TEXT FOR ANALYSIS

#####

Not an exhaustive list! The activities below are not mutually
exclusive, for example in applying SMAs, new problem variations and
algorithmic ideas could present themselves.
Algorithmic understanding and algorithmic variations:
- How fast is the variance improved by increasing the number of
queue cells in the Qs SMA (in the stationary setting)?
- If one could have different queue capacities for different items,
how should the capacities be allocated? Should queues for more
frequent items have higher capacities? Does differential queue
capacity make a significant difference?
- Are there other better reduction schedules than harmonic decay of
the learning rate for EMA?
- Are there simple enough pure learning-rate based approaches that
rival DYAL? pure counting based approaches? Other approaches? (is a
hybrid a necessity?)
- How can DYAL be simplified (such as improving or simplifying the
change-detection, or switching to the queue, test)?

#####

(Stored rows)
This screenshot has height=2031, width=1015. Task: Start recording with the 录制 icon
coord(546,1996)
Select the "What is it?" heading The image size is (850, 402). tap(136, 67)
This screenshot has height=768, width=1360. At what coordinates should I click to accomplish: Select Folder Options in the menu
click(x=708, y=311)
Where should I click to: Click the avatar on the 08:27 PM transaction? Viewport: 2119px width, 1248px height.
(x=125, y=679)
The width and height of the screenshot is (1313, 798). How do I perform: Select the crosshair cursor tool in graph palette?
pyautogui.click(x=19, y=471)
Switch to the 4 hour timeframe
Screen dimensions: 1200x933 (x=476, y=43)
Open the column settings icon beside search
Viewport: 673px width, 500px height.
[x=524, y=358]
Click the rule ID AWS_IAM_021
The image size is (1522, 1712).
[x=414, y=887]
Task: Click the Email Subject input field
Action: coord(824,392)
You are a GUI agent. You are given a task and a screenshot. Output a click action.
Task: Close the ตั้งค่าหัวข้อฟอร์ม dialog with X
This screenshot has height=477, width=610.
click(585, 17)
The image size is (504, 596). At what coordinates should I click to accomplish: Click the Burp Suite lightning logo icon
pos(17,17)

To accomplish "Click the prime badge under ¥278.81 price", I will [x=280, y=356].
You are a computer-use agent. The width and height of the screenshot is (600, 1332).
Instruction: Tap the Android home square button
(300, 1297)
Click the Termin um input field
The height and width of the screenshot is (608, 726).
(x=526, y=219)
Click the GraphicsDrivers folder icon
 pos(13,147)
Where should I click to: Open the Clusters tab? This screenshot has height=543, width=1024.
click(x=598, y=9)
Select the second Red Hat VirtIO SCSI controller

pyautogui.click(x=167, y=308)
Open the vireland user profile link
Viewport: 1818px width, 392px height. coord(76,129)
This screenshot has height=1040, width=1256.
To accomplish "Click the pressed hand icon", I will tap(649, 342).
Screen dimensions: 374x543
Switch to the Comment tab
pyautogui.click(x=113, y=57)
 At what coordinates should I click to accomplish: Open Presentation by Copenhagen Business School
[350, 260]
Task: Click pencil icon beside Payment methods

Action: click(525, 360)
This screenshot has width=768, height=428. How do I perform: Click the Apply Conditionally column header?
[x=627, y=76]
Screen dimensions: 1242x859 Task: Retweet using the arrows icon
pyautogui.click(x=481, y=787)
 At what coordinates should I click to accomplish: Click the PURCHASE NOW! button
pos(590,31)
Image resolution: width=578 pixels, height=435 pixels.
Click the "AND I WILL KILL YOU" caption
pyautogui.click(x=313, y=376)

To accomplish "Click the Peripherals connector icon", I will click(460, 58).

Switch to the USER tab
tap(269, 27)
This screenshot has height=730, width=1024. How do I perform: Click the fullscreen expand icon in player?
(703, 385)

#####

PARTS OF THE EXERCISE
**a)** From the list of research directions, write out every question in the bullet about giving different items different queue capacities.
**b)** Copy the stretch of the list of research directions from "Not an exhaustive" through "could present themselves.", replacing "variations" with "variants".
**c)** Carry on the list of research directions past its last line.
None of the rows are needed for this work.

ANSWERS PER TASK
**a)**
- If one could have different queue capacities for different items, how should the capacities be allocated?
- Should queues for more frequent items have higher capacities?
- Does differential queue capacity make a significant difference?

**b)**
Not an exhaustive list! The activities below are not mutually
exclusive, for example in applying SMAs, new problem variants and
algorithmic ideas could present themselves.

**c)**
- Could there be gains if items (entries) are not updated basically
independently of one another?
- Improve the analyses: eg the convergence of EMA (tighten the
gap in the theorem).
- Feed-forward neural networks, with back propagation, can support
outputting probabilities, but often multiple passes are required and
extra step of calibaration is needed for good probabilities. Typical
NNs are not open ended: the classes should be fixed. For a fixed set
of classes, e.g. 10 many, how do such techniques do when the
distribution changes along a stream?